◆ **Assigned task**:
Type out every line of the data again, exactly.

*** Recorded data ***

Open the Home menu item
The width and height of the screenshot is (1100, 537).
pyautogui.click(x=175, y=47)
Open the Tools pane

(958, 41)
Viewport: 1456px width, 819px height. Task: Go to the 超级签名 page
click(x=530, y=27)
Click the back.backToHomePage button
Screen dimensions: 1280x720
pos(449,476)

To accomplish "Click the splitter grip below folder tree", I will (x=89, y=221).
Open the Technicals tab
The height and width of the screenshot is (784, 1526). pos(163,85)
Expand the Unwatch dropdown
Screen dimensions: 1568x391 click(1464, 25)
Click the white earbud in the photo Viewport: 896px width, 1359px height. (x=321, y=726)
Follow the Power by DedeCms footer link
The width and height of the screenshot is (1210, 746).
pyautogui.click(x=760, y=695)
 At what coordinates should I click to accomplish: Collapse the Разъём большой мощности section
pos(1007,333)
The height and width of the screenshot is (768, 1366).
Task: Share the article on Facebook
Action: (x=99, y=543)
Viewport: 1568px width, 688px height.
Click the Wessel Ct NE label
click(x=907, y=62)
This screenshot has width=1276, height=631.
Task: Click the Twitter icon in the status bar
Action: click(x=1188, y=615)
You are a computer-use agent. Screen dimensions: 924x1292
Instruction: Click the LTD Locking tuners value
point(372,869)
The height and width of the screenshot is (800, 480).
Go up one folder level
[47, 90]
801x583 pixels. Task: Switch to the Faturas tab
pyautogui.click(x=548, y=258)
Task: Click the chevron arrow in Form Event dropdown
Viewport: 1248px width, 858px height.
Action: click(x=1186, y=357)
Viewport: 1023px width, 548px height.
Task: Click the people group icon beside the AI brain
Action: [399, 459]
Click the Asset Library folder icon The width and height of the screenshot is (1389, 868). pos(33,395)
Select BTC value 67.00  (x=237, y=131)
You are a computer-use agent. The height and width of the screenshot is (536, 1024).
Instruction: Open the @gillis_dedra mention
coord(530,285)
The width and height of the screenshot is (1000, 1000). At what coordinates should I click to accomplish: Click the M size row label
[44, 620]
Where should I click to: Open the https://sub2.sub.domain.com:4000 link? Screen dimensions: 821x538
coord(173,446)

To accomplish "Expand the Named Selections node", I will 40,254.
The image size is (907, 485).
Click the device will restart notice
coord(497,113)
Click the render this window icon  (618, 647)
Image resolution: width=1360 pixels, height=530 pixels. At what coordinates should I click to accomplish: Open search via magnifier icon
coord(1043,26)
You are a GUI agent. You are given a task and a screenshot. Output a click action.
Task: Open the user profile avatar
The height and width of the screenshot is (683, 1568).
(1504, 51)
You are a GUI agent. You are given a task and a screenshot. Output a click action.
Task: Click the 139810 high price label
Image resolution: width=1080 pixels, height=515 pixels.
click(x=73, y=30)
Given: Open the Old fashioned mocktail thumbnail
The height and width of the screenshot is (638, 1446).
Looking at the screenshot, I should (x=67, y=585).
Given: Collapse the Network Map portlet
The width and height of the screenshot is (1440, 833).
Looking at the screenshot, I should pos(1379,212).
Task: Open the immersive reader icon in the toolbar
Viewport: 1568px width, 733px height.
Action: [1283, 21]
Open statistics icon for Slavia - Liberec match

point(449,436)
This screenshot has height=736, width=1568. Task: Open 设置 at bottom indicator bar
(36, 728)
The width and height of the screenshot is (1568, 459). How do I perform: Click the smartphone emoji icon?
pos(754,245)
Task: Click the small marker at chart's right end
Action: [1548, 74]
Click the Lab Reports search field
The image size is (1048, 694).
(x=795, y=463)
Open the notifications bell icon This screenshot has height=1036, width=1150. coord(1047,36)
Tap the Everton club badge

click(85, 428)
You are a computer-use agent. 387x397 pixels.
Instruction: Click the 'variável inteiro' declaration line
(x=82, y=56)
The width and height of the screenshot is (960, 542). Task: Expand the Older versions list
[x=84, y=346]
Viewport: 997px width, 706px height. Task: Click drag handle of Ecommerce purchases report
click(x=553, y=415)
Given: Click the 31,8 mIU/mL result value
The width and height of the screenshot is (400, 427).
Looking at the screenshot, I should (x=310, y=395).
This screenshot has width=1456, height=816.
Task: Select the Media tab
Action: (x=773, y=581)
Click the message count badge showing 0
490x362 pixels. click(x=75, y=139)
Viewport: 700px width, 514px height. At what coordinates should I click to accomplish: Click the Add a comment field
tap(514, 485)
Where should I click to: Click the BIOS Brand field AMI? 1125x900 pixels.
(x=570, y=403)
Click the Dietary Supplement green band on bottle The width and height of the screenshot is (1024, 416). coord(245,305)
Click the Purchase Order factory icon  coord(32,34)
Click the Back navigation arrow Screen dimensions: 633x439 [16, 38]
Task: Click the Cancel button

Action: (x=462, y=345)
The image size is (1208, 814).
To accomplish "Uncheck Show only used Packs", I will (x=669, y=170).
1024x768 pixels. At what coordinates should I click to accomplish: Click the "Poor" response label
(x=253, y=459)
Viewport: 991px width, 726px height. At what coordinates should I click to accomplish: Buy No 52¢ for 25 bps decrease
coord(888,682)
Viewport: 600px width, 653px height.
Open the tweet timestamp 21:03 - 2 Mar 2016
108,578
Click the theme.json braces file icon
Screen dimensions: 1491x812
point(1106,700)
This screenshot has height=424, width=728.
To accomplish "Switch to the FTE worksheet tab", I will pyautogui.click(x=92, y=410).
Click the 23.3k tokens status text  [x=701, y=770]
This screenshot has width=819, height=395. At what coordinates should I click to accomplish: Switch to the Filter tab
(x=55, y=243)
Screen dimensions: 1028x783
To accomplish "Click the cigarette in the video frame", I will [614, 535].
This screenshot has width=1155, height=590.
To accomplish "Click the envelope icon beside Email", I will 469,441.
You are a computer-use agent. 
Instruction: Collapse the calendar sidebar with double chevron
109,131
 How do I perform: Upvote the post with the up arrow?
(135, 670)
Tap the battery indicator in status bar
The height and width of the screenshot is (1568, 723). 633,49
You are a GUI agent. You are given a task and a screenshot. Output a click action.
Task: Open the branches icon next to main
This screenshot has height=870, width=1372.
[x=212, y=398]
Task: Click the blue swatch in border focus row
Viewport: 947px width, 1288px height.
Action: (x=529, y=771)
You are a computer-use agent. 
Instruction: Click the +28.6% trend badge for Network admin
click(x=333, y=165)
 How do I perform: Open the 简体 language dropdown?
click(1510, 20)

*** End of Recorded data ***

◆ **Problem solution**:
Open the Home menu item
The width and height of the screenshot is (1100, 537).
pyautogui.click(x=175, y=47)
Open the Tools pane

(958, 41)
Viewport: 1456px width, 819px height. Task: Go to the 超级签名 page
click(x=530, y=27)
Click the back.backToHomePage button
Screen dimensions: 1280x720
pos(449,476)

To accomplish "Click the splitter grip below folder tree", I will (x=89, y=221).
Open the Technicals tab
The height and width of the screenshot is (784, 1526). pos(163,85)
Expand the Unwatch dropdown
Screen dimensions: 1568x391 click(1464, 25)
Click the white earbud in the photo Viewport: 896px width, 1359px height. (x=321, y=726)
Follow the Power by DedeCms footer link
The width and height of the screenshot is (1210, 746).
pyautogui.click(x=760, y=695)
 At what coordinates should I click to accomplish: Collapse the Разъём большой мощности section
pos(1007,333)
The height and width of the screenshot is (768, 1366).
Task: Share the article on Facebook
Action: (x=99, y=543)
Viewport: 1568px width, 688px height.
Click the Wessel Ct NE label
click(x=907, y=62)
This screenshot has width=1276, height=631.
Task: Click the Twitter icon in the status bar
Action: click(x=1188, y=615)
You are a computer-use agent. Screen dimensions: 924x1292
Instruction: Click the LTD Locking tuners value
point(372,869)
The height and width of the screenshot is (800, 480).
Go up one folder level
[47, 90]
801x583 pixels. Task: Switch to the Faturas tab
pyautogui.click(x=548, y=258)
Task: Click the chevron arrow in Form Event dropdown
Viewport: 1248px width, 858px height.
Action: click(x=1186, y=357)
Viewport: 1023px width, 548px height.
Task: Click the people group icon beside the AI brain
Action: [399, 459]
Click the Asset Library folder icon The width and height of the screenshot is (1389, 868). pos(33,395)
Select BTC value 67.00  (x=237, y=131)
You are a computer-use agent. The height and width of the screenshot is (536, 1024).
Instruction: Open the @gillis_dedra mention
coord(530,285)
The width and height of the screenshot is (1000, 1000). At what coordinates should I click to accomplish: Click the M size row label
[44, 620]
Where should I click to: Open the https://sub2.sub.domain.com:4000 link? Screen dimensions: 821x538
coord(173,446)

To accomplish "Expand the Named Selections node", I will 40,254.
The image size is (907, 485).
Click the device will restart notice
coord(497,113)
Click the render this window icon  (618, 647)
Image resolution: width=1360 pixels, height=530 pixels. At what coordinates should I click to accomplish: Open search via magnifier icon
coord(1043,26)
You are a GUI agent. You are given a task and a screenshot. Output a click action.
Task: Open the user profile avatar
The height and width of the screenshot is (683, 1568).
(1504, 51)
You are a GUI agent. You are given a task and a screenshot. Output a click action.
Task: Click the 139810 high price label
Image resolution: width=1080 pixels, height=515 pixels.
click(x=73, y=30)
Given: Open the Old fashioned mocktail thumbnail
The height and width of the screenshot is (638, 1446).
Looking at the screenshot, I should (x=67, y=585).
Given: Collapse the Network Map portlet
The width and height of the screenshot is (1440, 833).
Looking at the screenshot, I should pos(1379,212).
Task: Open the immersive reader icon in the toolbar
Viewport: 1568px width, 733px height.
Action: [1283, 21]
Open statistics icon for Slavia - Liberec match

point(449,436)
This screenshot has height=736, width=1568. Task: Open 设置 at bottom indicator bar
(36, 728)
The width and height of the screenshot is (1568, 459). How do I perform: Click the smartphone emoji icon?
pos(754,245)
Task: Click the small marker at chart's right end
Action: [1548, 74]
Click the Lab Reports search field
The image size is (1048, 694).
(x=795, y=463)
Open the notifications bell icon This screenshot has height=1036, width=1150. coord(1047,36)
Tap the Everton club badge

click(85, 428)
You are a computer-use agent. 387x397 pixels.
Instruction: Click the 'variável inteiro' declaration line
(x=82, y=56)
The width and height of the screenshot is (960, 542). Task: Expand the Older versions list
[x=84, y=346]
Viewport: 997px width, 706px height. Task: Click drag handle of Ecommerce purchases report
click(x=553, y=415)
Given: Click the 31,8 mIU/mL result value
The width and height of the screenshot is (400, 427).
Looking at the screenshot, I should (x=310, y=395).
This screenshot has width=1456, height=816.
Task: Select the Media tab
Action: (x=773, y=581)
Click the message count badge showing 0
490x362 pixels. click(x=75, y=139)
Viewport: 700px width, 514px height. At what coordinates should I click to accomplish: Click the Add a comment field
tap(514, 485)
Where should I click to: Click the BIOS Brand field AMI? 1125x900 pixels.
(x=570, y=403)
Click the Dietary Supplement green band on bottle The width and height of the screenshot is (1024, 416). coord(245,305)
Click the Purchase Order factory icon  coord(32,34)
Click the Back navigation arrow Screen dimensions: 633x439 [16, 38]
Task: Click the Cancel button

Action: (x=462, y=345)
The image size is (1208, 814).
To accomplish "Uncheck Show only used Packs", I will (x=669, y=170).
1024x768 pixels. At what coordinates should I click to accomplish: Click the "Poor" response label
(x=253, y=459)
Viewport: 991px width, 726px height. At what coordinates should I click to accomplish: Buy No 52¢ for 25 bps decrease
coord(888,682)
Viewport: 600px width, 653px height.
Open the tweet timestamp 21:03 - 2 Mar 2016
108,578
Click the theme.json braces file icon
Screen dimensions: 1491x812
point(1106,700)
This screenshot has height=424, width=728.
To accomplish "Switch to the FTE worksheet tab", I will pyautogui.click(x=92, y=410).
Click the 23.3k tokens status text  [x=701, y=770]
This screenshot has width=819, height=395. At what coordinates should I click to accomplish: Switch to the Filter tab
(x=55, y=243)
Screen dimensions: 1028x783
To accomplish "Click the cigarette in the video frame", I will [614, 535].
This screenshot has width=1155, height=590.
To accomplish "Click the envelope icon beside Email", I will 469,441.
You are a computer-use agent. 
Instruction: Collapse the calendar sidebar with double chevron
109,131
 How do I perform: Upvote the post with the up arrow?
(135, 670)
Tap the battery indicator in status bar
The height and width of the screenshot is (1568, 723). 633,49
You are a GUI agent. You are given a task and a screenshot. Output a click action.
Task: Open the branches icon next to main
This screenshot has height=870, width=1372.
[x=212, y=398]
Task: Click the blue swatch in border focus row
Viewport: 947px width, 1288px height.
Action: (x=529, y=771)
You are a computer-use agent. 
Instruction: Click the +28.6% trend badge for Network admin
click(x=333, y=165)
 How do I perform: Open the 简体 language dropdown?
click(1510, 20)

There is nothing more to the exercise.